Comprehensive Protein Blueprints Enabled Through Power of AI

Revolutionary AI has upgraded the endeavor of protein identification into something akin to a quick-as-a-flash web search. Researchers are leveraging AlphaFold, a cutting edge AI network, to estimate the exact structures of more than 200 million proteins from around a million species. Given the thoroughness of this capability, nearly every protein on the planet can be accurately modeled in 3D for scientific study.
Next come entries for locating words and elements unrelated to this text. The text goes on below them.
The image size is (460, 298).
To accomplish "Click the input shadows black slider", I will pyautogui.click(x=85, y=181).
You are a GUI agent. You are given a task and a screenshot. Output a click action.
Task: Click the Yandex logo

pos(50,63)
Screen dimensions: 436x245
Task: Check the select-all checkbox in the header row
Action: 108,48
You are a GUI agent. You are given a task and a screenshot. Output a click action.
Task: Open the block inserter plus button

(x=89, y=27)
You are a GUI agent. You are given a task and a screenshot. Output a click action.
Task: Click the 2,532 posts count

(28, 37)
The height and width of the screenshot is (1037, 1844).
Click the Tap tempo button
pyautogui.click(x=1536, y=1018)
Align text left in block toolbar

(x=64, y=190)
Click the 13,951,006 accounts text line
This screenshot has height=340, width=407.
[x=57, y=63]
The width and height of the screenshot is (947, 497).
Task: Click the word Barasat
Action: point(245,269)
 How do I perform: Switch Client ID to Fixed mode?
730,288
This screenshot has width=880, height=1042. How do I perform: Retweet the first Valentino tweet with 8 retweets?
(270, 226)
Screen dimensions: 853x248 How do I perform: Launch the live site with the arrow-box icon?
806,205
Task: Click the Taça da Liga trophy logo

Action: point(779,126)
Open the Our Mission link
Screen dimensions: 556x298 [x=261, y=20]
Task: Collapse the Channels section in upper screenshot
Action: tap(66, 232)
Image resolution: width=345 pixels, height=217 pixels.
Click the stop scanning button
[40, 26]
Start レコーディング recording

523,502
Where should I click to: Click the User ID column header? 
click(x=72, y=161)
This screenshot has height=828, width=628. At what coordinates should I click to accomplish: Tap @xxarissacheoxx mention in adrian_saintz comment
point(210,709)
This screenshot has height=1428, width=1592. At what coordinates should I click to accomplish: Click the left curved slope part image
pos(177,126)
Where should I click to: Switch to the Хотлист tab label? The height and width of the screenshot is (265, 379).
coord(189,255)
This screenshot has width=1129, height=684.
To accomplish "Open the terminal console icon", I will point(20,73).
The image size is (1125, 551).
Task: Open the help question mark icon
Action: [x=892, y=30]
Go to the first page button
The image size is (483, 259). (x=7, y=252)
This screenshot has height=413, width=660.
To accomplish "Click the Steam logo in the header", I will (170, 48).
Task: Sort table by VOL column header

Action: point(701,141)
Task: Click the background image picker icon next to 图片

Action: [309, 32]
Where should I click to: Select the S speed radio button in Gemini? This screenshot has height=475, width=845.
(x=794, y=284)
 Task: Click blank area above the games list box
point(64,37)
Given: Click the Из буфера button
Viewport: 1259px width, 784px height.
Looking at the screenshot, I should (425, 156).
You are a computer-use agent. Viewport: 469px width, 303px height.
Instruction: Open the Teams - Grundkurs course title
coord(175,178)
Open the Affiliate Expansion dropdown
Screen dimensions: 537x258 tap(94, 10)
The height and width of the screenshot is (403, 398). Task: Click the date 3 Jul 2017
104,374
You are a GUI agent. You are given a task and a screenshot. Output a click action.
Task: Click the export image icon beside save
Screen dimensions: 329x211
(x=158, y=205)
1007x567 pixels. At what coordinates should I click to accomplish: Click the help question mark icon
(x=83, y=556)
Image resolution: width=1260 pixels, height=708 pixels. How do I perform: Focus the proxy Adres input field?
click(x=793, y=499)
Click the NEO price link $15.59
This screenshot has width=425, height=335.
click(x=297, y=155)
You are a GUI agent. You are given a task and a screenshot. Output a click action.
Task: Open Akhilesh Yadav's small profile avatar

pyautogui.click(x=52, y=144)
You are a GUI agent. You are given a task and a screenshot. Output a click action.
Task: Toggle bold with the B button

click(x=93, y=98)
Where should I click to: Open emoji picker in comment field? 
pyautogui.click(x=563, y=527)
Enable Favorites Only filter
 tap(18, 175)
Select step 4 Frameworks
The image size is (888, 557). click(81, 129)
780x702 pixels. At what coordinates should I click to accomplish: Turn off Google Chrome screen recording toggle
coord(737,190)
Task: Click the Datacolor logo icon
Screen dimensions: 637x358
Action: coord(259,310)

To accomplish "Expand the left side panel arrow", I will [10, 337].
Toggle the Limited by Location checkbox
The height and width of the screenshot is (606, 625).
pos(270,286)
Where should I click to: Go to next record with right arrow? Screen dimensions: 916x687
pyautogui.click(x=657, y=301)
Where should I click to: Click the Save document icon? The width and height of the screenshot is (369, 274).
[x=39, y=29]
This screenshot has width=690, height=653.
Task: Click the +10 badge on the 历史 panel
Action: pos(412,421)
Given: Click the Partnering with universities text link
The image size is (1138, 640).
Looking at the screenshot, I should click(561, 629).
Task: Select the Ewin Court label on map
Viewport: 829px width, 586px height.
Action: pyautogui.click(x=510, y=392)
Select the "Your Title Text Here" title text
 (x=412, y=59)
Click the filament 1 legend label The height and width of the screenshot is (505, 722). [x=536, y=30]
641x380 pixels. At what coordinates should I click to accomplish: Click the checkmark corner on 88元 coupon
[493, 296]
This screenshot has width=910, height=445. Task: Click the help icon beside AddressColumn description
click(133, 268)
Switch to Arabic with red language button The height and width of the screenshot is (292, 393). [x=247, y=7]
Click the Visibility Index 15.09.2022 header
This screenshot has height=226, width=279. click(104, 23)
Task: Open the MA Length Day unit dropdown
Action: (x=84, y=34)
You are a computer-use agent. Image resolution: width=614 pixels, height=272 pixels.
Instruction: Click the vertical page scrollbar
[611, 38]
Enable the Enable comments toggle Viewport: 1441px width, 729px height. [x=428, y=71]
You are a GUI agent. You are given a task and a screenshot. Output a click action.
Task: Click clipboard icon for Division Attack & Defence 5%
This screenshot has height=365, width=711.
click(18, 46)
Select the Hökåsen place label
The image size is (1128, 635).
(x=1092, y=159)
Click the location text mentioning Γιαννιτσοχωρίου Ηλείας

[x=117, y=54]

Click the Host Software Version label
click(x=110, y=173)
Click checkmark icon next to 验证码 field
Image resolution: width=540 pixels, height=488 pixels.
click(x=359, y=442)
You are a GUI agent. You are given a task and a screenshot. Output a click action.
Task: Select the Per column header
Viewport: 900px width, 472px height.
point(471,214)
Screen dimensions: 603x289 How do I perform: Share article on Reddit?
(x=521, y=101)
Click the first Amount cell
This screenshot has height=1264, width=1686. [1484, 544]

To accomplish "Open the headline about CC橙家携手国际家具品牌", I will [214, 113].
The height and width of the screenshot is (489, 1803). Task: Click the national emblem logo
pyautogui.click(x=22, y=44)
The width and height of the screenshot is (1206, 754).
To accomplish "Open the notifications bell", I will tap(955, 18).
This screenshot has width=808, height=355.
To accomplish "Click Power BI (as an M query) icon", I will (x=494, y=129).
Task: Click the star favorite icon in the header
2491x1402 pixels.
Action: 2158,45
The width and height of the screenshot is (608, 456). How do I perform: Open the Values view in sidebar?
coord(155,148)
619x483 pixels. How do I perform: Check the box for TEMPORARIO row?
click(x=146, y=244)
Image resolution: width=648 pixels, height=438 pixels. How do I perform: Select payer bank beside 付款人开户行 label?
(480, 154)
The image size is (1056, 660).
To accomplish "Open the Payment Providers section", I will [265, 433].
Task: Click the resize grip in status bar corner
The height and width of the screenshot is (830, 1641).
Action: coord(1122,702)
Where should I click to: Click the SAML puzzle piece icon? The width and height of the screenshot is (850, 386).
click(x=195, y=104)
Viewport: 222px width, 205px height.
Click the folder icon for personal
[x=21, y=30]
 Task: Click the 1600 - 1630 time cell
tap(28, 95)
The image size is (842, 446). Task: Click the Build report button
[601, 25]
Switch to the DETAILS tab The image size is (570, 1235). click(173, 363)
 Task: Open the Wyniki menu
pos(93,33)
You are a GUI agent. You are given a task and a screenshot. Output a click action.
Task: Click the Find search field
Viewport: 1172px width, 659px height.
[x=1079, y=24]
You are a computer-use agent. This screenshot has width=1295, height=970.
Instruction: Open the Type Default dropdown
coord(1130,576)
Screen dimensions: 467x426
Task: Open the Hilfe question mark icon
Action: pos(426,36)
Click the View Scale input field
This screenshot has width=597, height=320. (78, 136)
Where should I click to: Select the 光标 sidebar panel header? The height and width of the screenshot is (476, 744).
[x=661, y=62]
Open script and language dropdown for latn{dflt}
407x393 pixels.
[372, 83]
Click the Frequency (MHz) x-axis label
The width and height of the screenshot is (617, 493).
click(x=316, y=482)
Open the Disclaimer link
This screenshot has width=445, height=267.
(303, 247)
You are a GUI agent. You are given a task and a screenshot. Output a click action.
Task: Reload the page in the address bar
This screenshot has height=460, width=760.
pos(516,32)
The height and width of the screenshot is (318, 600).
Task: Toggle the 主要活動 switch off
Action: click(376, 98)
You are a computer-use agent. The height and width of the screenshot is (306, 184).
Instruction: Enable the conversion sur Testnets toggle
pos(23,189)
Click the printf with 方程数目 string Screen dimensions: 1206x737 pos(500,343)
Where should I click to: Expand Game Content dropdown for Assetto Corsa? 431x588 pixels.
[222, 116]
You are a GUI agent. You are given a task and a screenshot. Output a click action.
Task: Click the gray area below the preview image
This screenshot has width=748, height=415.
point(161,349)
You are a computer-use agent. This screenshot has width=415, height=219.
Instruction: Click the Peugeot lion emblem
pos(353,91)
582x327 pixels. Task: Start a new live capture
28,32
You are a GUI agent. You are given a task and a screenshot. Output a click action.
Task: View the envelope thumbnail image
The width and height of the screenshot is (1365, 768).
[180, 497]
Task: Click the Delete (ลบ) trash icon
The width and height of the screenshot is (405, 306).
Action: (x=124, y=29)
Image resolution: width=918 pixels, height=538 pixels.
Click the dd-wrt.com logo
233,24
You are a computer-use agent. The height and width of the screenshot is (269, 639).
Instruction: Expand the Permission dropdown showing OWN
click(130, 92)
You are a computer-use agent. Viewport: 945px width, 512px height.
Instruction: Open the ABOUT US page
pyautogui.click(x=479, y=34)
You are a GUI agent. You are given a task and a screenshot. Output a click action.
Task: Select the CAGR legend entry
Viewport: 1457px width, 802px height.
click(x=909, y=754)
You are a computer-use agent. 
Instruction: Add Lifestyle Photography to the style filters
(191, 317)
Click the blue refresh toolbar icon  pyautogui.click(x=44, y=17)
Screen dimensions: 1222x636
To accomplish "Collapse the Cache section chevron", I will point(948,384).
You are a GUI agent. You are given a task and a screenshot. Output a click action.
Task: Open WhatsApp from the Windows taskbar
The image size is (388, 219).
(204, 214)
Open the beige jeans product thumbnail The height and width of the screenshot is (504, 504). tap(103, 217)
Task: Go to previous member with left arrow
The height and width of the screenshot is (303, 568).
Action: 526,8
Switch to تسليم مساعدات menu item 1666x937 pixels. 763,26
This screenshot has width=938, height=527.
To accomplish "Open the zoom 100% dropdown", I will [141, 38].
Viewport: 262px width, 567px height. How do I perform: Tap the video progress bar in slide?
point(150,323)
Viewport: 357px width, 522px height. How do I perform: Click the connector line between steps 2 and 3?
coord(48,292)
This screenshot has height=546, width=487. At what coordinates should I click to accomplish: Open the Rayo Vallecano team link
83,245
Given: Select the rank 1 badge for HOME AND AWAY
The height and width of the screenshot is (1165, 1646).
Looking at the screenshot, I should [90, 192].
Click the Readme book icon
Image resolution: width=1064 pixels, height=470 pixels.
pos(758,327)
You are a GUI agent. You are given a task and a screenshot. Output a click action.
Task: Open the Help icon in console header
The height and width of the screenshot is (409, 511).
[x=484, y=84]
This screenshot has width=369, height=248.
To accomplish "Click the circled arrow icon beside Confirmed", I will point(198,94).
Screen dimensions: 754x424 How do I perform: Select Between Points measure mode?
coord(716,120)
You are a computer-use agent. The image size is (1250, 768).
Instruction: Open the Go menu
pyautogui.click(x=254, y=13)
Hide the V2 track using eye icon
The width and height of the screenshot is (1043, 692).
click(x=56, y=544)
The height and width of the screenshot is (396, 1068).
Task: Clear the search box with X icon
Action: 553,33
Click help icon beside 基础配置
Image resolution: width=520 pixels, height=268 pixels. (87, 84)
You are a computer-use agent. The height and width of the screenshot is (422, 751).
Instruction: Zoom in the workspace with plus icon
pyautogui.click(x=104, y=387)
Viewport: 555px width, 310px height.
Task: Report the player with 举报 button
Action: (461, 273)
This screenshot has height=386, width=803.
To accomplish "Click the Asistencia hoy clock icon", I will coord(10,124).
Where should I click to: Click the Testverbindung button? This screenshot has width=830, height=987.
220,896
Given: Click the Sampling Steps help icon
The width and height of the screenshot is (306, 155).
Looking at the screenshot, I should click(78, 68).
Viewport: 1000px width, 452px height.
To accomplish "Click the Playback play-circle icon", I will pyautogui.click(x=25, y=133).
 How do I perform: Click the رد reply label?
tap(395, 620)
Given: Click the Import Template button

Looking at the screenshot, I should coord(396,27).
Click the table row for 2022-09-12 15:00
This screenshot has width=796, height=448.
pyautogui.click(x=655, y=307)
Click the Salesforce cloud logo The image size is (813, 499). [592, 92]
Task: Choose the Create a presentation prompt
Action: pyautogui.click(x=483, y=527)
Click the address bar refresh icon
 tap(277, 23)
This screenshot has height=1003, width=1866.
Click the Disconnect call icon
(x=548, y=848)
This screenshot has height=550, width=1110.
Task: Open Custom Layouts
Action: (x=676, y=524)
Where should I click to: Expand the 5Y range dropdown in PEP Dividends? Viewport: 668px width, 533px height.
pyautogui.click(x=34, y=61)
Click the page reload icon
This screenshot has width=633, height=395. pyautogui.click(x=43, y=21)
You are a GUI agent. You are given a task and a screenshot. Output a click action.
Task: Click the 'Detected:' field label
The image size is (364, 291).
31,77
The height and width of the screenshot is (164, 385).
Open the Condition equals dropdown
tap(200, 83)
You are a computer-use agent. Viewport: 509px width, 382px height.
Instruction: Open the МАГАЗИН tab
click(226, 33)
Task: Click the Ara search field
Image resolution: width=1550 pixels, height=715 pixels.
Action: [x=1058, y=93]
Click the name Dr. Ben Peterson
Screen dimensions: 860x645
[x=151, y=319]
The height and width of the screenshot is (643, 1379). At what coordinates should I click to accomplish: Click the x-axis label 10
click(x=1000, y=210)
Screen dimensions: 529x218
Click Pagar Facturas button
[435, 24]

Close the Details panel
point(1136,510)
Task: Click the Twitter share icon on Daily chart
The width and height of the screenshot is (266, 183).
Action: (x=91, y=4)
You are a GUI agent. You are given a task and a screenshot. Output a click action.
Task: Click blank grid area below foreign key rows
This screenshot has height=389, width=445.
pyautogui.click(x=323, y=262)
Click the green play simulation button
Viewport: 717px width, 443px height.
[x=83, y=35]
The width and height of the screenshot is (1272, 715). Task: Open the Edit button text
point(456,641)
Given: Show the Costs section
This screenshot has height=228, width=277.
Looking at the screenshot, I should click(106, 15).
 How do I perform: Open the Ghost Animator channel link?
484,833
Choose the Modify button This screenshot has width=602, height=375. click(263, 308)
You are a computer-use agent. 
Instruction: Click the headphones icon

A new database assembled by London-based AI company DeepMind has made this massive data aggregate available for free. “Essentially you can think of it covering the entire protein universe,” said the company’s Chief Executive Officer, Demis Hassabis. “We’re at the beginning of a new era of digital biology.” The European Molecular Biology Laboratory’s European Bioinformatics Institute (EMBL–EBI), an intergovernmental organization in the U.K., also contributed to the construction of the database.

Cell functionality in proteins is based on the structure of an individual protein, and many groundbreaking drugs are derived from their structural metrics, which also imply how they function in life forms.

Deep learning techniques were integral to the development of the AlphaFold network, which has amassed approximately one million entries in its year of existence, up from a launch total of 350,000 that mostly consisted of proteins found in humans, mice, and around 20 other commonly studied organisms.